From the news report below on Robbie Timmons' retirement, return the stretch from "Timmons' last day" through "a feature film.", copied word for word.

══ Selected passage ══

(WXYZ) - Action News Anchor Robbie Timmons has announced that she will retire from WXYZ-TV in October.
Timmons' last day will be October 14. She is leaving the station to concentrate on her work with CANTER , a thoroughbred horse rescue organization that finds homes for racehorses. Timmons was recently named the Treasurer of the all-volunteer organization.
Timmons has helped build CANTER from a Michigan based organization into a national organization. It was through her work that she was inspired to write the popular children's book "Twoey and the Goat." It is currently under consideration as the subject for a feature film.
She says, "I’m excited about the opportunity to dedicate more of my time and energy to the organization that I feel so passionately about."
WXYZ-TV Vice President and General Manager Ed Fernandez says "WXYZ has been fortunate to have Robbie’s talent and experience as part of our Action News team. Always the consummate professional, Robbie has played an important role in the success of WXYZ-TV and we wish her all the best as she starts this new chapter in her life."
Timmons has been anchoring evening news in Detroit for 34 years. She joined WXYZ-TV in 1982, anchoring the 5:00 p.m. newscast with Bill Bonds. During her time at the station she has also co-hosted a variety of special programs including the Michigan Humane Society Telethon, St. Vincent DePaul Telethon, and Channel 7’s Town Hall Meeting on Breast Cancer Research.

═══
══ Data extracts ══

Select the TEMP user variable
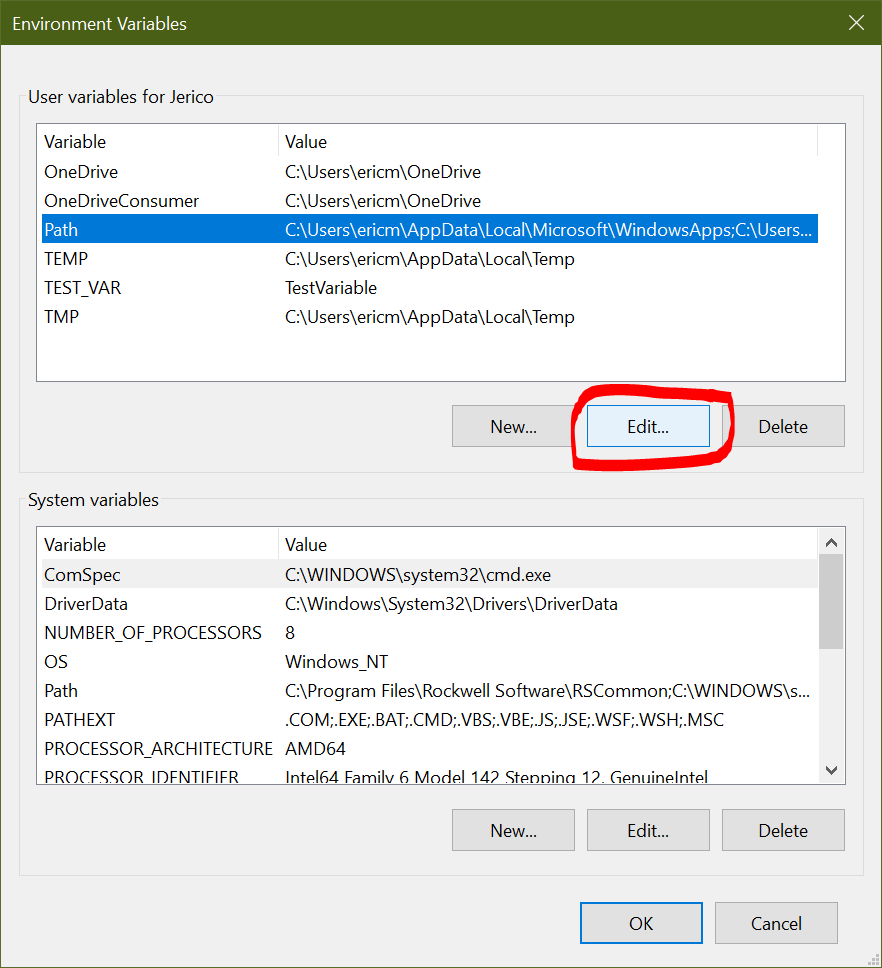The image size is (882, 968). [66, 259]
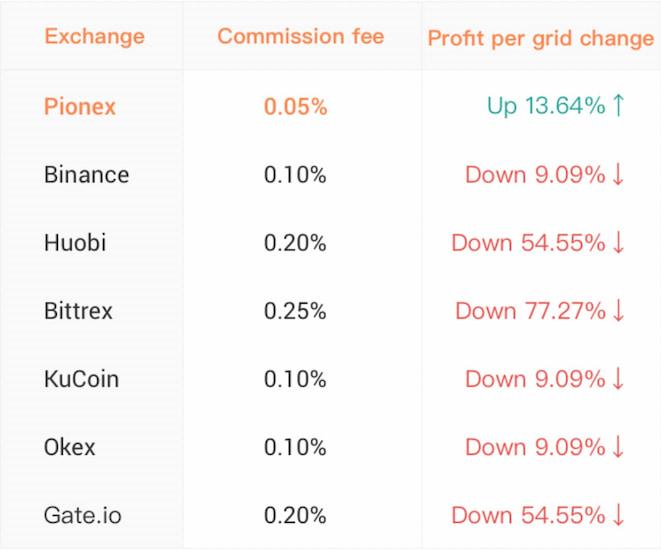Click the red down arrow in Bittrex row
The width and height of the screenshot is (661, 550).
tap(618, 311)
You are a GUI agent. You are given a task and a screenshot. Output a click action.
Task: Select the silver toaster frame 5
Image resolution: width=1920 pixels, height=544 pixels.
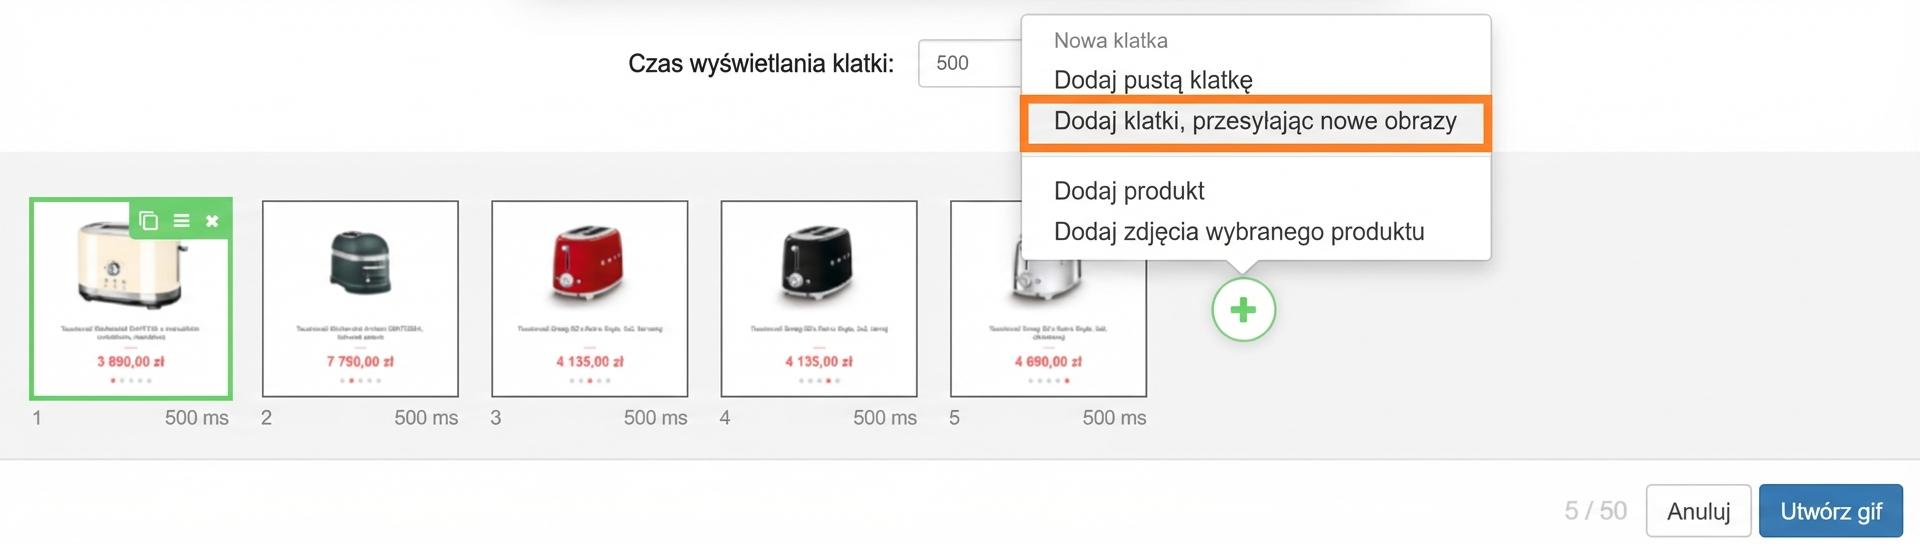coord(1048,299)
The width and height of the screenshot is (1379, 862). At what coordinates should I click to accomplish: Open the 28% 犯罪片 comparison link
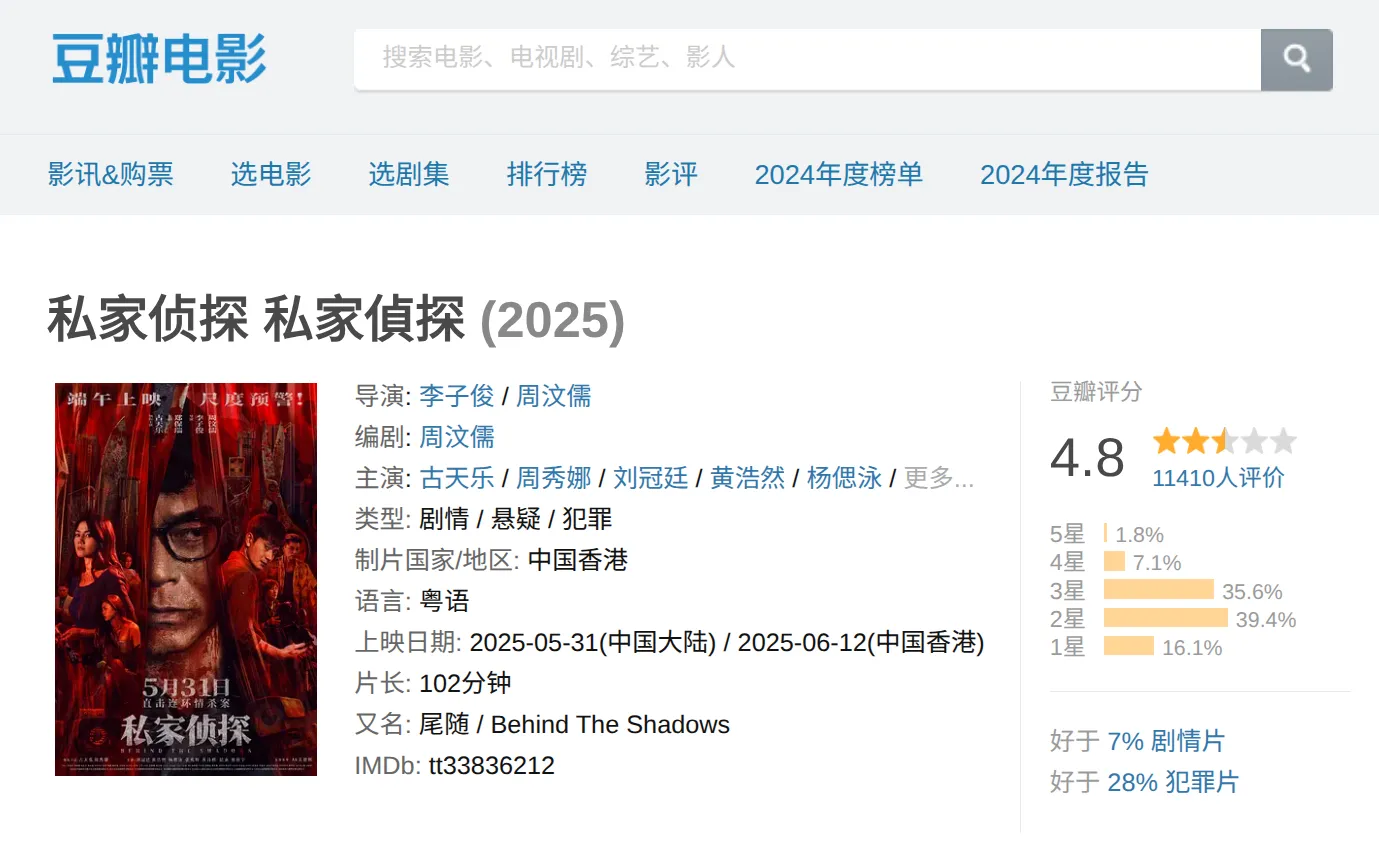(x=1173, y=782)
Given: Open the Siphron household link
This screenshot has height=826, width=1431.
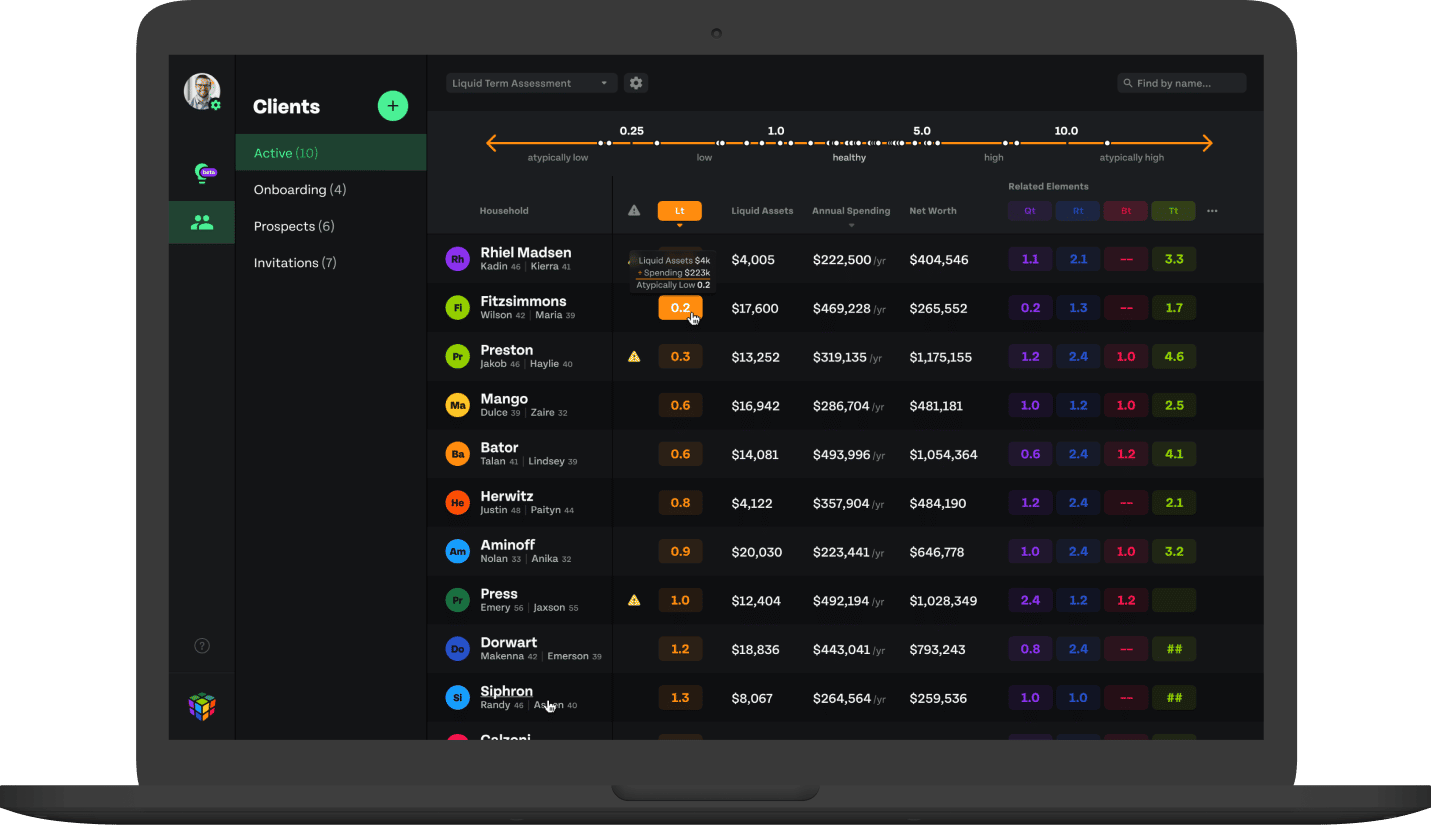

═══

Answer for this exercise:
Timmons' last day will be October 14. She is leaving the station to concentrate on her work with CANTER , a thoroughbred horse rescue organization that finds homes for racehorses. Timmons was recently named the Treasurer of the all-volunteer organization.
Timmons has helped build CANTER from a Michigan based organization into a national organization. It was through her work that she was inspired to write the popular children's book "Twoey and the Goat." It is currently under consideration as the subject for a feature film.